- [Instructions to follow]:
The data below has to be returned exactly, down to the last character.

- [Excerpted data]:
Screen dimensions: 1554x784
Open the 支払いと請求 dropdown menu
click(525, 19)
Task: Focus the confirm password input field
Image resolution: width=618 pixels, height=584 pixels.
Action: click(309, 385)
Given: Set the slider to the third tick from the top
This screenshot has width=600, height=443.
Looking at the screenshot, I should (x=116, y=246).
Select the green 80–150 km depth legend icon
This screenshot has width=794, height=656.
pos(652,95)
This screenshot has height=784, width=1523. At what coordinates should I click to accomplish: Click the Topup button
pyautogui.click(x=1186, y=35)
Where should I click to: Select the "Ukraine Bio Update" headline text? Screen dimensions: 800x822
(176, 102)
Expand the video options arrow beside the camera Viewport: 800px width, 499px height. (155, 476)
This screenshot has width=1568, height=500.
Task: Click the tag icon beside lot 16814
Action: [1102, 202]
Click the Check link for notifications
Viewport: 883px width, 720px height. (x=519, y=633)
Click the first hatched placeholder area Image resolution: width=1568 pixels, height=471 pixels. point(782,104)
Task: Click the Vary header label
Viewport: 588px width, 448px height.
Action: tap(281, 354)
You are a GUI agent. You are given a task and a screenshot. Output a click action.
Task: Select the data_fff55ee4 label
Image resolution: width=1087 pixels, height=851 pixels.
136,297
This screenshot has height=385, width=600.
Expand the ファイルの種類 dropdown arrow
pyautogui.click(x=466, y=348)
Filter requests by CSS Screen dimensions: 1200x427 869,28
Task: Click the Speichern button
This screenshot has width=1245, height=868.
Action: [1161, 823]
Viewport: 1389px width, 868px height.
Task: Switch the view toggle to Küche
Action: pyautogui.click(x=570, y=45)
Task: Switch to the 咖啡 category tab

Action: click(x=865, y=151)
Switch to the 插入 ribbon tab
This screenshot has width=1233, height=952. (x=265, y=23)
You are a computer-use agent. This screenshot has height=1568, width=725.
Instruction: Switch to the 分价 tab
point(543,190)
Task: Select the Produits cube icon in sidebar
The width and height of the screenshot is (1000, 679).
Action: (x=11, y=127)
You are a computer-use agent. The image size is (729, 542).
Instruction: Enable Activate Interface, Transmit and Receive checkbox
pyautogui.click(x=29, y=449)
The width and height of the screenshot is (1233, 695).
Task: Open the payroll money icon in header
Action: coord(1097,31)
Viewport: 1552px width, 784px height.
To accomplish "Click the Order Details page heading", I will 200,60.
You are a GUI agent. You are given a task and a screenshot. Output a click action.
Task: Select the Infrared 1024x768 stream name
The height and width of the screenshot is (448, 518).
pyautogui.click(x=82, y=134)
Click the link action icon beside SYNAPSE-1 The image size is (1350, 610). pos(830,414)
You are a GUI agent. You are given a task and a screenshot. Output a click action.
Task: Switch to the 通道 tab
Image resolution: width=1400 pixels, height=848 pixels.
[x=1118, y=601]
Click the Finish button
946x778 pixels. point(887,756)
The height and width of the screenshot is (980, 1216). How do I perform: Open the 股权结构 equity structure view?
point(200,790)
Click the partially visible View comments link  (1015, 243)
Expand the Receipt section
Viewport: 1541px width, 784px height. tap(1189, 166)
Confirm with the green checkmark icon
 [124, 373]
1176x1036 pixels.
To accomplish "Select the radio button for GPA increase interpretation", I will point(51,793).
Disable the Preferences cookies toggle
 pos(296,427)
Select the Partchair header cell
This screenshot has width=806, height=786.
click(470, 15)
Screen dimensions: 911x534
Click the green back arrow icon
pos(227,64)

- [Reply to the task]:
Screen dimensions: 1554x784
Open the 支払いと請求 dropdown menu
click(525, 19)
Task: Focus the confirm password input field
Image resolution: width=618 pixels, height=584 pixels.
Action: click(309, 385)
Given: Set the slider to the third tick from the top
This screenshot has width=600, height=443.
Looking at the screenshot, I should (x=116, y=246).
Select the green 80–150 km depth legend icon
This screenshot has width=794, height=656.
pos(652,95)
This screenshot has height=784, width=1523. At what coordinates should I click to accomplish: Click the Topup button
pyautogui.click(x=1186, y=35)
Where should I click to: Select the "Ukraine Bio Update" headline text? Screen dimensions: 800x822
(176, 102)
Expand the video options arrow beside the camera Viewport: 800px width, 499px height. (155, 476)
This screenshot has width=1568, height=500.
Task: Click the tag icon beside lot 16814
Action: [1102, 202]
Click the Check link for notifications
Viewport: 883px width, 720px height. (x=519, y=633)
Click the first hatched placeholder area Image resolution: width=1568 pixels, height=471 pixels. point(782,104)
Task: Click the Vary header label
Viewport: 588px width, 448px height.
Action: tap(281, 354)
You are a GUI agent. You are given a task and a screenshot. Output a click action.
Task: Select the data_fff55ee4 label
Image resolution: width=1087 pixels, height=851 pixels.
136,297
This screenshot has height=385, width=600.
Expand the ファイルの種類 dropdown arrow
pyautogui.click(x=466, y=348)
Filter requests by CSS Screen dimensions: 1200x427 869,28
Task: Click the Speichern button
This screenshot has width=1245, height=868.
Action: [1161, 823]
Viewport: 1389px width, 868px height.
Task: Switch the view toggle to Küche
Action: pyautogui.click(x=570, y=45)
Task: Switch to the 咖啡 category tab

Action: click(x=865, y=151)
Switch to the 插入 ribbon tab
This screenshot has width=1233, height=952. (x=265, y=23)
You are a computer-use agent. This screenshot has height=1568, width=725.
Instruction: Switch to the 分价 tab
point(543,190)
Task: Select the Produits cube icon in sidebar
The width and height of the screenshot is (1000, 679).
Action: (x=11, y=127)
You are a computer-use agent. The image size is (729, 542).
Instruction: Enable Activate Interface, Transmit and Receive checkbox
pyautogui.click(x=29, y=449)
The width and height of the screenshot is (1233, 695).
Task: Open the payroll money icon in header
Action: coord(1097,31)
Viewport: 1552px width, 784px height.
To accomplish "Click the Order Details page heading", I will 200,60.
You are a GUI agent. You are given a task and a screenshot. Output a click action.
Task: Select the Infrared 1024x768 stream name
The height and width of the screenshot is (448, 518).
pyautogui.click(x=82, y=134)
Click the link action icon beside SYNAPSE-1 The image size is (1350, 610). pos(830,414)
You are a GUI agent. You are given a task and a screenshot. Output a click action.
Task: Switch to the 通道 tab
Image resolution: width=1400 pixels, height=848 pixels.
[x=1118, y=601]
Click the Finish button
946x778 pixels. point(887,756)
The height and width of the screenshot is (980, 1216). How do I perform: Open the 股权结构 equity structure view?
point(200,790)
Click the partially visible View comments link  (1015, 243)
Expand the Receipt section
Viewport: 1541px width, 784px height. tap(1189, 166)
Confirm with the green checkmark icon
 [124, 373]
1176x1036 pixels.
To accomplish "Select the radio button for GPA increase interpretation", I will point(51,793).
Disable the Preferences cookies toggle
 pos(296,427)
Select the Partchair header cell
This screenshot has width=806, height=786.
click(470, 15)
Screen dimensions: 911x534
Click the green back arrow icon
pos(227,64)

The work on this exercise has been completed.